When you use embedding, the data that's inserted retains its connection with the source program but not with the source document. In fact, there might not even be a source document, because you can create new embedded data. The receiving document stores a complete copy of the information, just as it does with statically copied data. However, because of the connection between this data and the source program, you can use the source program's tools to edit the data.
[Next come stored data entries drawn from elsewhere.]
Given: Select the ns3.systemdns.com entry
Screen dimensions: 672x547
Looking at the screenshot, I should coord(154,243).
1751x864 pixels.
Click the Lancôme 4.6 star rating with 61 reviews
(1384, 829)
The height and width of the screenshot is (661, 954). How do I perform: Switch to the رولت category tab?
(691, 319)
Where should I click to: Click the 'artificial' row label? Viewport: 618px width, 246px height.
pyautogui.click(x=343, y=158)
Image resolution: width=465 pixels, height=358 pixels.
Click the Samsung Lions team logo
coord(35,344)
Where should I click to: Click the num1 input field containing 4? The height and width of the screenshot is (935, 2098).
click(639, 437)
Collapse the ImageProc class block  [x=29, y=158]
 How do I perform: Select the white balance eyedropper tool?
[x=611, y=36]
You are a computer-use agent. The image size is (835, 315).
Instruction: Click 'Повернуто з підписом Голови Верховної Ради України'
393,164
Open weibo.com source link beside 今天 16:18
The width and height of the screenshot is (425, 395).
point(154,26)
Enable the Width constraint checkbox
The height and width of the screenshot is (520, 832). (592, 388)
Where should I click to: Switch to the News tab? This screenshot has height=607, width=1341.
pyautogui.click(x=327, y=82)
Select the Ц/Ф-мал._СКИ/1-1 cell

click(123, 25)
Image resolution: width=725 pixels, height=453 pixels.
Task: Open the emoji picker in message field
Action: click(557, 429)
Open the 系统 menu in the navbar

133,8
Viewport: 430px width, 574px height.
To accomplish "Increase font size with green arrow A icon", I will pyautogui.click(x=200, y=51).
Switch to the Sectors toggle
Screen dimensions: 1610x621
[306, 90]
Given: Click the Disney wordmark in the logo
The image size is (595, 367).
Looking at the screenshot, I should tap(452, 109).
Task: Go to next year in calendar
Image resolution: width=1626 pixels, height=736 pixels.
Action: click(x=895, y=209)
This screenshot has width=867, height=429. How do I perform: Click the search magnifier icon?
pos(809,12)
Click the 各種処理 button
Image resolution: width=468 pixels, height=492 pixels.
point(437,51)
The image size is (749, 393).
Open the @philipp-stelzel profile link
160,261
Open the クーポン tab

You should use linking rather than embedding when you want to store and maintain data within one document and merely display an up-to-date copy of the data in one or more other documents. Linking is especially useful in the following situations:

  • You want to display only part of the source document within the receiving document. For example, you want to display only a totals line from a large Excel worksheet within a Word document. (If you embed the data, the entire workbook will be copied into the receiving document.)
  • You maintain a single master document that you want to display in several other documents. For example, you have a Word document containing instructions that you want to display within several other Word documents and PowerPoint presentations. By using linking, you need to update the data in only one place— the source Word document— and you ensure that all copies of the information displayed in other documents are identical.
  • You want to minimize the size of the receiving document. (In linking, the receiving document stores only the linking information plus the data required to display the item.)

For information on using the Binder program to combine entire documents created by Office applications, see Chapter 36, "Using the Office Binder Program."

You should use embedding rather than linking when you want to store an independent block of data as an integral part of the document in which it's displayed. Maintaining documents that contain embedded data is simpler than maintaining documents that contain linked data, because you don't have to keep track of source documents. (To update linked data, the source document must be present in its original location under its original filename.) And you can easily share with other users a document containing only embedded data— without having to provide linked source documents along with it.

In previous parts of the book, you learned how to copy or move data within an Office application using the drag-and-drop technique, as well as by using the Copy or Cut command followed by the Paste command. You can also use any of these techniques to copy or move data among separate Office applications. When you use these general-purpose methods, however, you have little control over how the data is transferred. The data might be copied or moved statically, or it might be embedded in the receiving document, depending on the nature of the data and the specific applications involved. In the following sections, you'll learn how to use the Copy or Cut command followed by the Paste Special command to precisely control the format and the manner in which data is transferred.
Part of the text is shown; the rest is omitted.